Presidenciáveis abrem guerra pelo voto nordestino
Marcos Strecker e Eudes Lima / ISTOÉ
Ganhar a eleição significa conquistar o Nordeste. Segundo maior colégio eleitoral do País, com mais de 40 milhões de eleitores, a região desempenha um papel-chave no pleito. Isso favorece o atual líder das sondagens, Lula, que sempre soube capitalizar politicamente sua alcunha de “filho de Garanhuns”. O petista bateu os 60% de votos na região em 2002 (nunca um político tinha alcançado essa marca em nenhuma região) e surfa nos votos nordestinos desde que criou o Bolsa Família nos anos 2000, abafando o escândalo do Mensalão (lá, o programa social ainda é responsável pela maior parte do Orçamento de várias cidades). Depois, ele ainda lançou as obras de transposição do rio São Francisco, o que ajudou a sedimentar sua figura no imaginário popular. Além de garantir um apoio sólido nos 13 anos petistas, o Nordeste também foi importante para garantir a candidatura Fernando Haddad nas eleições de 2018 (foi a única região em que o PT derrotou Bolsonaro no segundo turno, com 69,7% dos votos válidos). Mesmo na sua pior fase, o PT tem quatro governadores locais (Bahia, Ceará, Piauí e Rio Grande do Norte), além de dois aliados próximos do PSB em Pernambuco e no Maranhão.
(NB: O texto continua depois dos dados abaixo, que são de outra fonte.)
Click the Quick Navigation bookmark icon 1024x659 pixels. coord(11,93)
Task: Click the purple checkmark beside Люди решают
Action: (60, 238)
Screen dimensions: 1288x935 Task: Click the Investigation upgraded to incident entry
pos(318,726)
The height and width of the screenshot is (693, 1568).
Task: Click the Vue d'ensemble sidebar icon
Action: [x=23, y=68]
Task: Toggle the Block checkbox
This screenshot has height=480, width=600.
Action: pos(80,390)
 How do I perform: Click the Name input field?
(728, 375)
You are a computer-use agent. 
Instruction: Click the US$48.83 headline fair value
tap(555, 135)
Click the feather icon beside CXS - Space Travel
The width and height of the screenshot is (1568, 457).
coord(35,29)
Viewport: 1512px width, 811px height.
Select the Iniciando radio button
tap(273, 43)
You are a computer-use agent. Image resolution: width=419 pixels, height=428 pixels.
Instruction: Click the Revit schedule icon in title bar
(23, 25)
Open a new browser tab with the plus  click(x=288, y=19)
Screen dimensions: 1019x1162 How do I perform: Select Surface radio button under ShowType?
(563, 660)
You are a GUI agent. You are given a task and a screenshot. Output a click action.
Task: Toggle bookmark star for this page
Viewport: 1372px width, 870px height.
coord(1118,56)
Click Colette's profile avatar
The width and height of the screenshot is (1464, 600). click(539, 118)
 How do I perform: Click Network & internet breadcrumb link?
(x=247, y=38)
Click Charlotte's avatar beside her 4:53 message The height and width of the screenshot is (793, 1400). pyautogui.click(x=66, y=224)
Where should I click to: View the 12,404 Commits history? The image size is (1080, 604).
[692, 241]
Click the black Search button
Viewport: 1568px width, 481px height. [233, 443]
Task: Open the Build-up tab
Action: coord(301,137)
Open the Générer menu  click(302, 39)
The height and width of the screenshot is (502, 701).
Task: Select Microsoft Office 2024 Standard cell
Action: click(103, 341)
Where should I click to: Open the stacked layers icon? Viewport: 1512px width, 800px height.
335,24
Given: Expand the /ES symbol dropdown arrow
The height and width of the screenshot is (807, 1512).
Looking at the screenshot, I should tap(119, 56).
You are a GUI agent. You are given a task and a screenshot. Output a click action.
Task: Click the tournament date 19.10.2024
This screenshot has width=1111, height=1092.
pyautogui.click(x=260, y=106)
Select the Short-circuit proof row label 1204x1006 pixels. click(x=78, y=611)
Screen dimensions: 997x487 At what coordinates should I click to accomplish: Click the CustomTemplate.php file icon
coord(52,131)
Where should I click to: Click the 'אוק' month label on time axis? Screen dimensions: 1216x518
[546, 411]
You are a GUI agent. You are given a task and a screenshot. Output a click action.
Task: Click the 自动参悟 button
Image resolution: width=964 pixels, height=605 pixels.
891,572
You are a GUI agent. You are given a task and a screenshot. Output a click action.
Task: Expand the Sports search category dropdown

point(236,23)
Bolsonaro sabe que depende do Nordeste para ganhar um segundo mandato, mas continua agindo de modo errático. Precisa superar o prejuízo de imagem com o desdém que mostrou nas enchentes históricas na Bahia, em dezembro. Na oportunidade, preferiu continuar se divertindo em Santa Catarina. Agora, ele planeja mergulhar na região e escolheu exatamente uma das bandeira de Lula, as obras de transposição das águas do Rio São Francisco, no Rio Grande do Norte, como primeiro evento, no próximo dia 9. É apenas a primeira de uma série de inaugurações na região. Mas a principal aposta é exatamente outro símbolo da era petista, o Bolsa Família, agora rebatizado de Auxílio Brasil. Essa tentativa eleitoreira de cooptar o programa social acendeu o alarme no PT no início, mas hoje parece um risco controlado.
O presidente não consegue fortalecer laços políticos, apesar de ter se aliado a caciques locais do Centrão. E já enfrenta defecções. O presidente do PP em Pernambuco, deputado Eduardo Fonte, não esconde que apoiará Lula, mesmo que isso contrarie os líderes do seu partido: o ministro da Casa Civil, Ciro Nogueira, e o presidente da Câmara, Arthur Lira. Ambos estão à frente da campanha de reeleição de Bolsonaro. Apoiar o chefe do Executivo é um mau negócio pela baixa popularidade dele entre os nordestinos. Segundo pesquisa SENSUS/ISTOÉ realizada em novembro, a pior avaliação do governo Bolsonaro é justamente no Nordeste (17,6%), contra uma média nacional de 23,5%. No voto estimulado, o presidente também tem lá a sua pior performance (17,4%), com uma média nacional de 24,2%. É o contrário do que acontece com Lula. O petista tem seu maior índice de intenção de votos na região (57,3%), para uma média nacional de 42,6%.
Ciro, Doria e Moro
O cientista político Adriano Oliveira considera que os bons números de Lula refletem a percepção ainda presente de que o petista levou o Estado para uma população que via o governo ausente. As principais demandas do nordestino são “renda, consumo e emprego”, avalia. Ele pensa que hoje Ciro Gomes seria o candidato natural da região, não fosse a volta de Lula à corrida eleitoral. Mas o pedetista, cuja família tem forte base eleitoral no Ceará, tem perdido espaço nas articulações com outros partidos. O acordo dele com o PSB era visto como favas contadas especialmente em Pernambuco, estado em que as famílias Campos e Arraes têm tradição na política. Mas o partido avançou em suas negociações com Lula, deixando o apoio a Ciro pelo caminho.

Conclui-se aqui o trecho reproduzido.